Tuesday, August 14, 2018

Who Tells Your Story...

In the musical Hamilton, one of the big final numbers has the line "who lives, who dies, who tells your story..."  I love that song.  It makes me think, about  Alexander Hamilton and about myself and the people I have known who have lived and died and had their story told.  One of those people who died is my dad who died before I was 30.  He was only 62, which seems so young to me now that I approach 65.

My dad was an oldest child. The son of farmers, pioneers, immigrants, and founders of our country. He had an education and was a veteran of WWII.  It seemed to me he could do everything and anything.  He drove taxis and built houses, farmed and ran a local newspaper.  He lectored at church and belonged to civic organizations. He was a teacher and then principal and then school superintendent.  He was strong and friendly, He was a good daddy, to me.

I was talking to my sister about him the other day.  She was the youngest, born the fourth child in 5 years.  She was Mom's favorite.  She doesn't remember Dad the same way that I do.  I remember running out to meet Daddy's car when he drove into the driveway after work when we lived in Thomson before she was born.  I remember going fishing with him in a little boat on the Mississippi River.  Feeding the calves he raised, clearing brush, and just being around to go places with him.  I was Daddy's girl since long before I started school.

## DATA
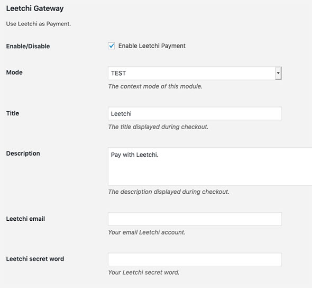Click the 'Use Leetchi as Payment.' subtitle

(39, 24)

## TASK PROMPT
Answer these questions from the blog post about the writer's father above:
(a) How old was the father when he died?
(b) Which war was he a veteran of?
(c) On what river did the writer go fishing with him?

## OUTPUT
(a) 62
(b) WWII
(c) The Mississippi River